Tour Cristal 1 à Casablanca : telle est la nouvelle adresse d’EM Lyon, depuis la rentrée 2015 où elle propose un Global Bachelor of Business Administration (BBA) en quatre ans. Quinze étudiants inscrits pour la première édition, une soixantaine pour la deuxième, avec un objectif fixé à 200 dans les cinq années à venir. D’autres écoles ont vu dans le Maroc la localisation idéale pour capter cette clientèle de jeunes issus de la classe moyenne, pas suffisamment aisés pour venir suivre des études en Europe, mais désireux d’accéder aux standards du Vieux Continent en matière de formation. Depuis 2004, Toulouse Business School (TBS) est présente à Casablanca. Son « hub » en Afrique. Et 2017 sera marquée par une entrée dans de nouveaux locaux. L’ICN a misé, elle, sur Dakar, en Côte d’Ivoire. Et demain, peut-être l’Edhec en pleine réflexion.
Logique partenariale à tâtons
Le jeu n’est pas sans risque ! « Une école qui viendrait plaquer son mode de fonctionnement français va se heurter à de sérieux problèmes, souligne Cécile Escape, directrice générale d’Eduniversal, cabinet d’orientation spécialisé dans l’enseignement supérieur et les classements des filières de formation. Ce marché est spécifique, avec ses écoles et ses universités. Elles ne vont pas voir débarquer des écoles françaises d’un bon œil. Elles tiennent à préserver leur souveraineté et à ne pas se voir dicter des méthodes qui ne collent pas à leur réalité. Certes, le challenge est énorme. Certes, on part d’une page blanche et ce côté « pionnier » est perceptible, mais la notion d’eldorado ne convient pas. La logique de partenariat est à privilégier. Les écoles françaises doivent accepter de repenser leurs processus pédagogiques, par exemple, pour capter des populations éloignées, reculées. Et gare à la faute marketing, en proposant un cursus – identique ou proche de ce qui se fait sur notre territoire hexagonal – à des tarifs trois fois moins chers. »

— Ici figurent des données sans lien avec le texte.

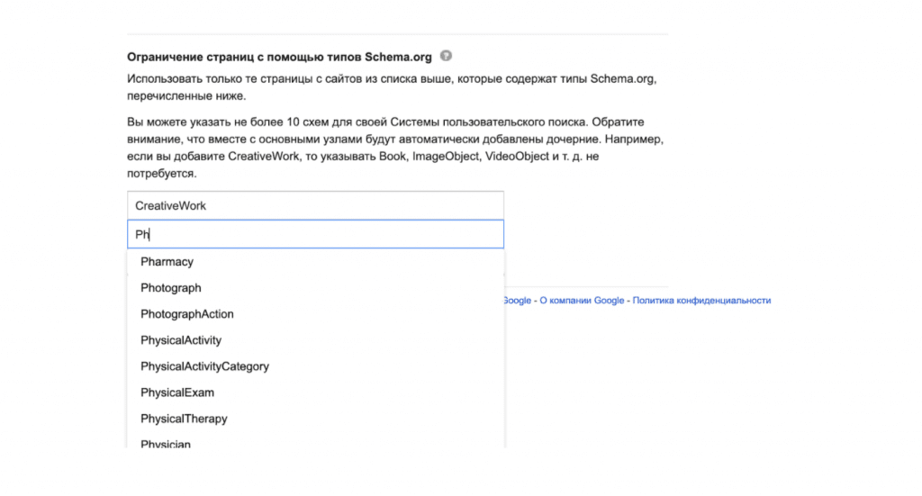Select Pharmacy from the suggestion list
This screenshot has height=496, width=922.
167,262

Le partenariat ? C’est le schéma de développement précisément retenu par Audencia, avec la signature en juillet dernier d’une convention avec l’Institut national polytechnique Houphouët-Boigny (Inp-HB) pour la création d’un centre de coopération académique. On est au début de cette démarche qui se fait avec tact et mesure. « Notre contrat vise à accompagner l’école locale de management pendant 32 mois pour remettre à plat les formations et le processus pédagogique, explique Christophe Germain, le directeur général de l’établissement nantais. Audencia se mue en coach pour l’Inp-HB, avant de développer notre catalogue de cursus en formation continue, à la rentrée 2017. » Pour la formation initiale, rendez-vous est pris pour 2018…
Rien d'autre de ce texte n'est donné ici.